We aim to provide a clear sketch of the optimizations for large-scale deep learning with regard to model accuracy and model efficiency. One way to achieve the goal of maintaining or improving the model accuracy in the large-scale setting while maintaining compute efficiency is to design algorithms that are less communication and memory hungry. Notably, they are not mutually exclusive but can be optimized jointly to further speed up training.

Model Accuracy
- Gradient Descent Optimization
  - Gradient Descent Variants
  - Momentum
  - Adaptive Gradient
- Large Batch Training Optimization
  - LARS
  - LAMB
  - Generalization Gap
- Second-Order Optimization
  - Hessian-Free
  - K-FAC
  - Shampoo
Model Accuracy
- Communication Efficiency
  - Reduce Volumn of Comm.
  - Reduce Frequency of Comm.
- Memory Efficiency
  - Mix-Precision Training
  - Memory-Efficient Methods, e.g. ZeRO, Gemini, etc.

Some of the above are still under development. If you wish to make a contribution to this repository, please read the Contributing section below.

Discussion

Discussion about the Colossal-AI project is always welcomed! We would love to exchange ideas with the community to better help this project grow.
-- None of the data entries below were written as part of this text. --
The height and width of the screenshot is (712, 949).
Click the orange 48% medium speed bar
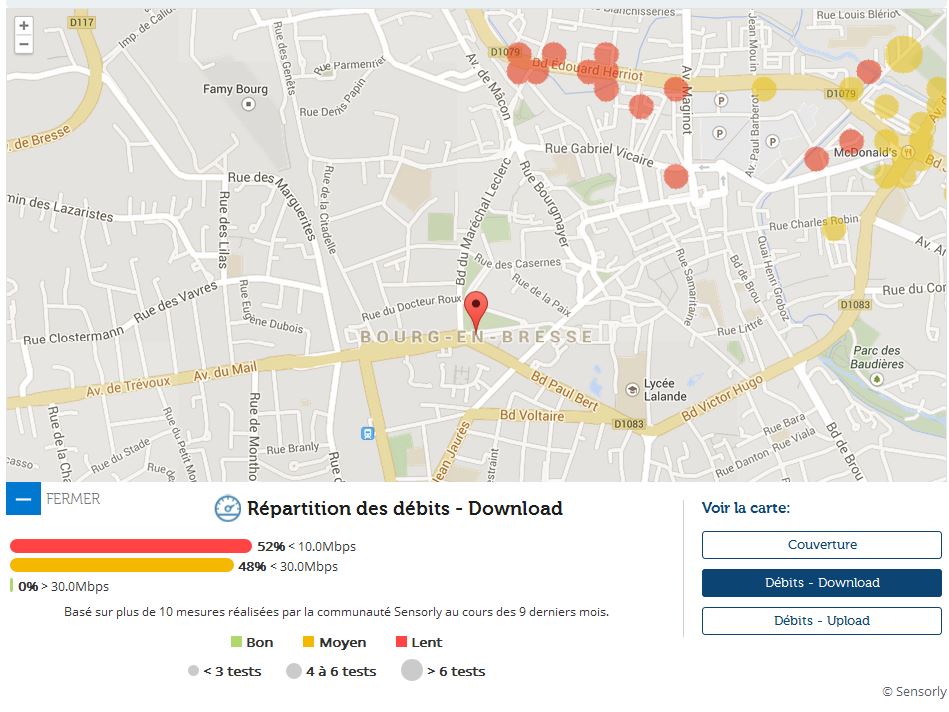(x=122, y=566)
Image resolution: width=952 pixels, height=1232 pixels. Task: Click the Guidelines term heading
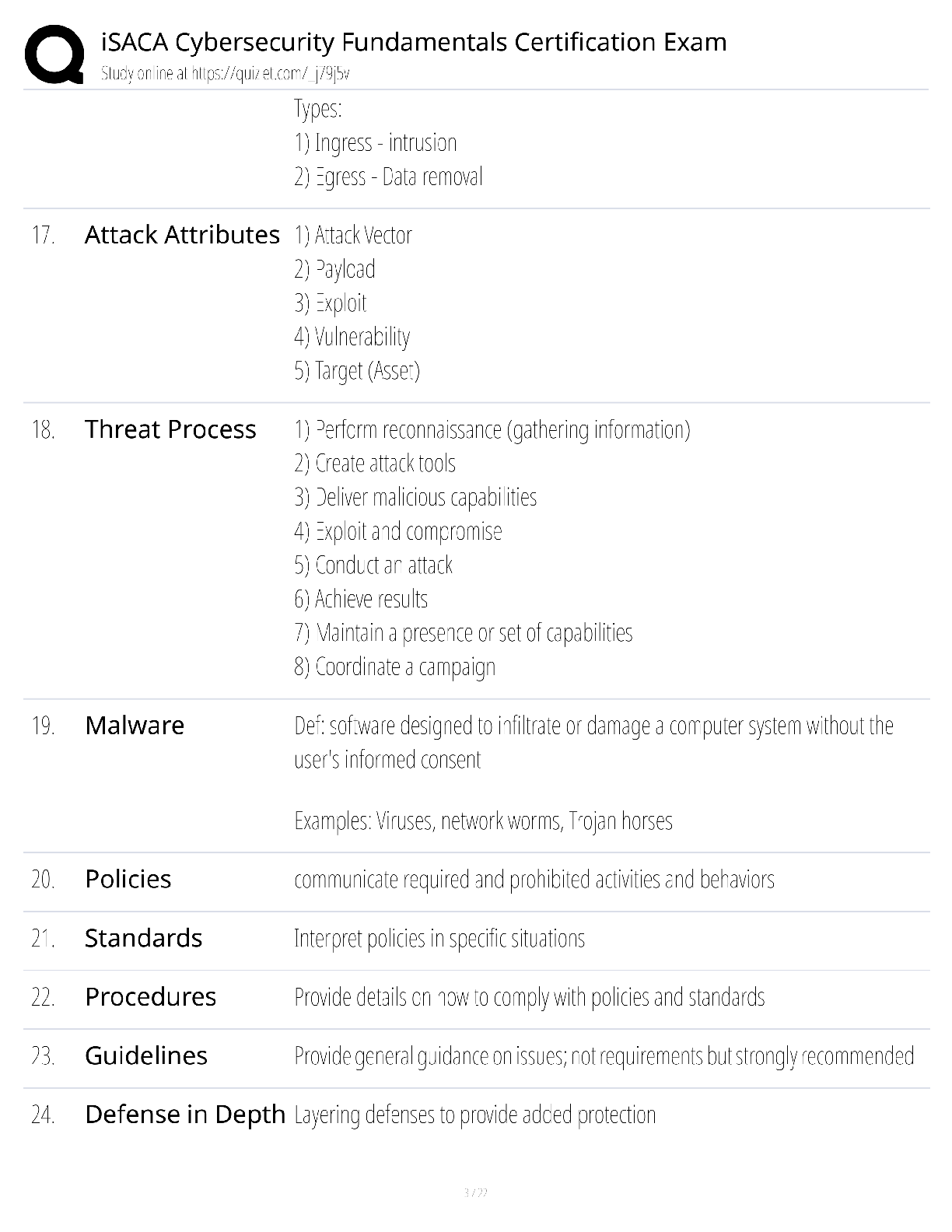point(146,1055)
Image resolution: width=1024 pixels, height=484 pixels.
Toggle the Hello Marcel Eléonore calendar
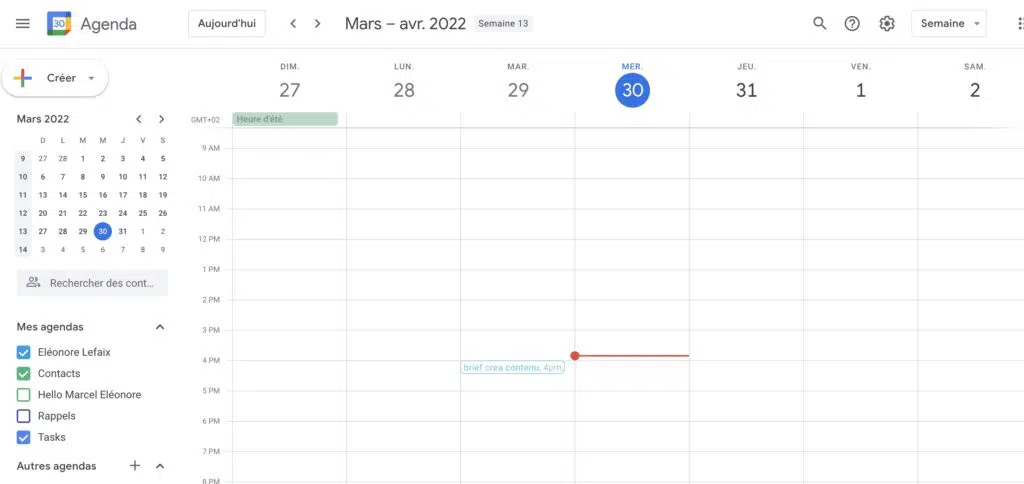pos(24,395)
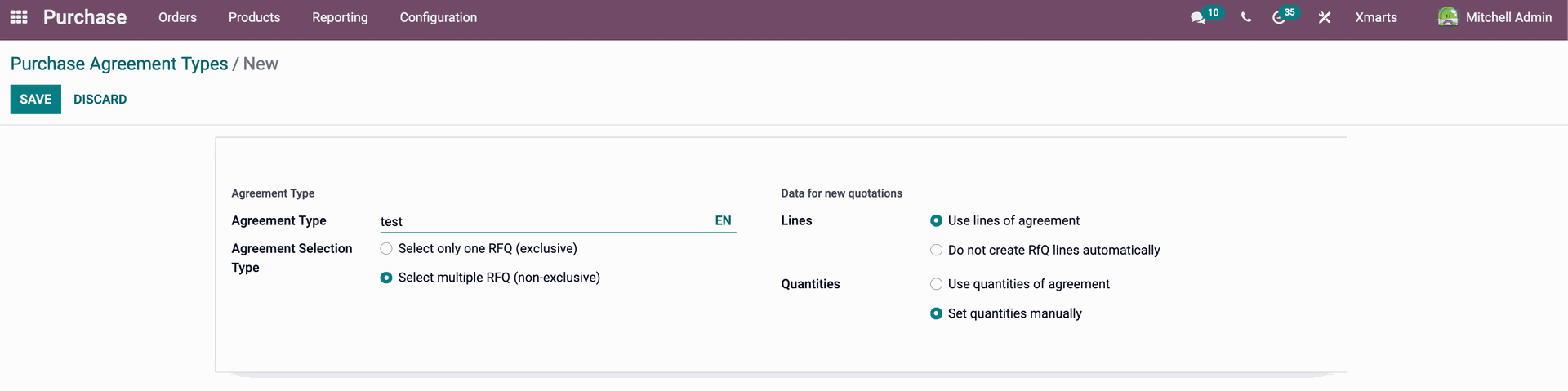Open the Mitchell Admin user dropdown

tap(1494, 17)
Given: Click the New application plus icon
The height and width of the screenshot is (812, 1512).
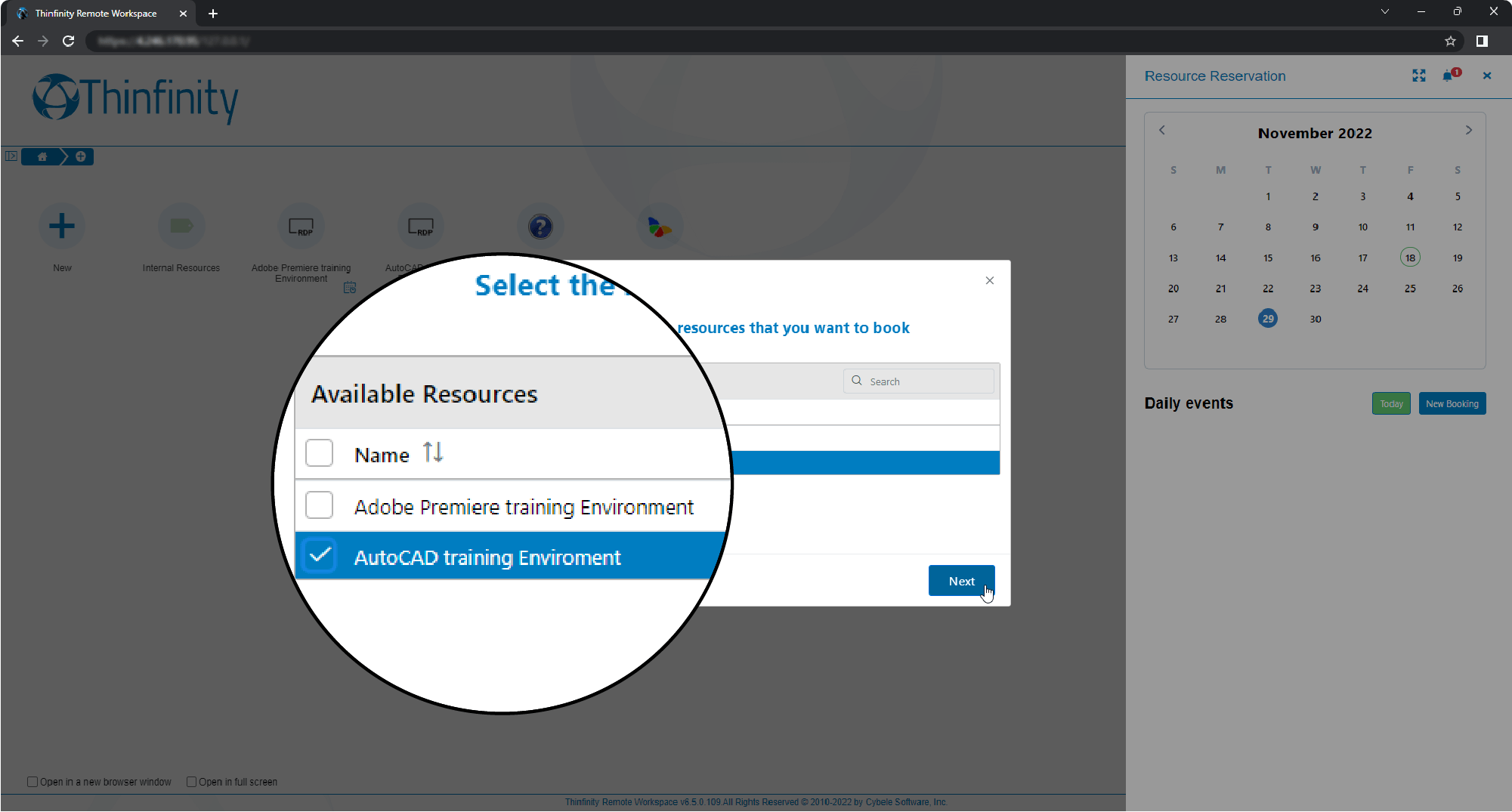Looking at the screenshot, I should (x=61, y=226).
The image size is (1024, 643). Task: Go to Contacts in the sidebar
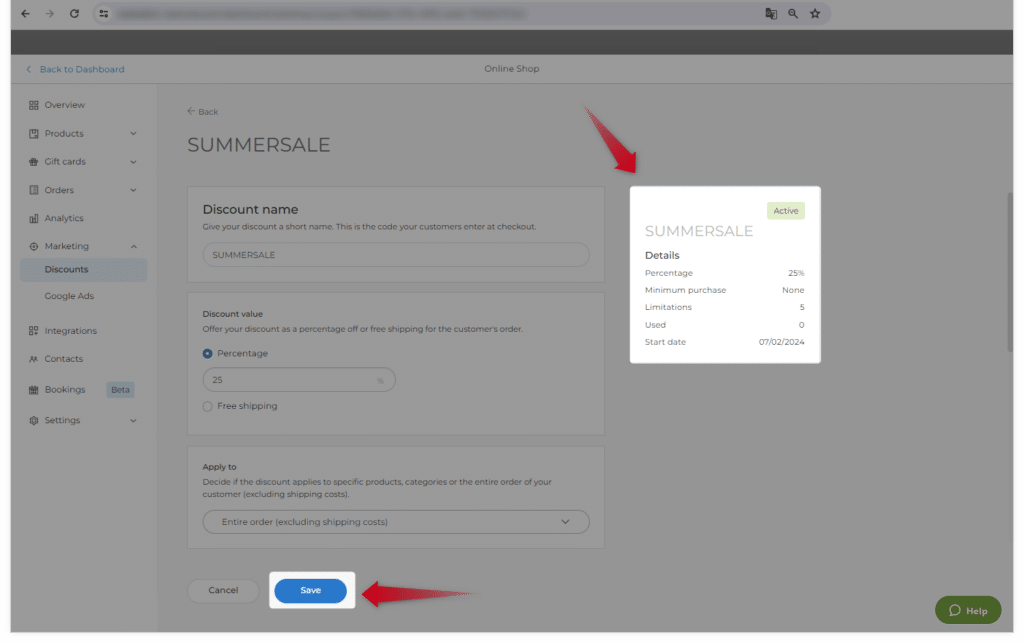click(63, 359)
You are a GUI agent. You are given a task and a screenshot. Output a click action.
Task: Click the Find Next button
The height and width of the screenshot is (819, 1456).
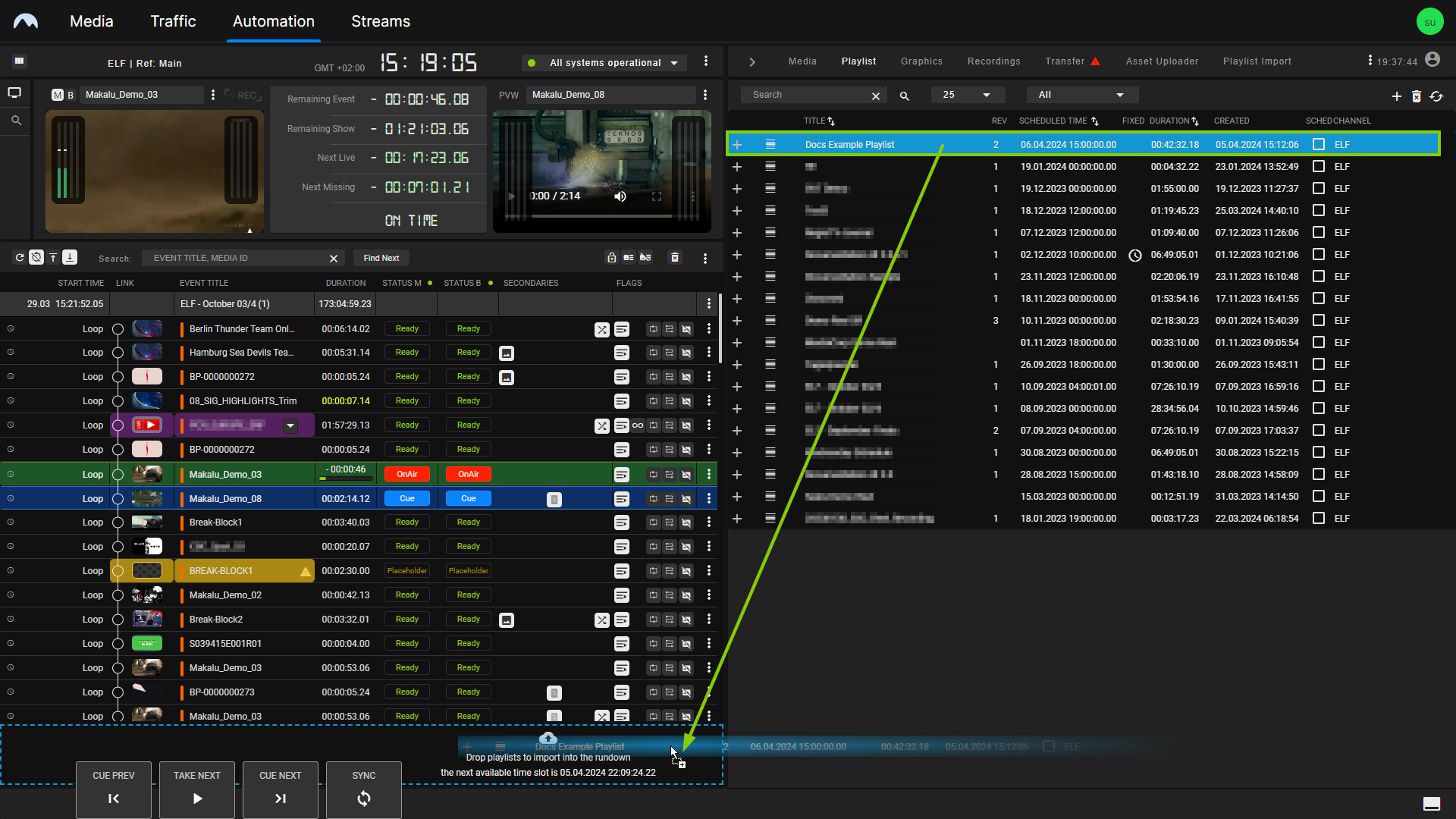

If you think there is a need to discuss anything, you may jump to our Slack.

If you encounter any problem while running these optimizers, you may want to raise an issue in this repository.

Contributing

This project welcomes constructive ideas and implementations from the community.

Update an Optimizer

If you find that an optimizer is broken (not working) or not user-friendly, you may put up a pull request to this repository and update this optimizer.

Add a New Optimizer

If you wish to add an optimizer for a specific application, please follow the steps below.

create the new optimizer file in the current folder
Prepare the corresponding example files in the Examples repository to prove effectiveness of the new optimizer
Prepare a detailed readme on environment setup, dataset preparation, code execution, etc. in your example folder
Update the table of content (last section above) in this readme file

If your PR is accepted, we may invite you to put up a tutorial or blog in ColossalAI Documentation.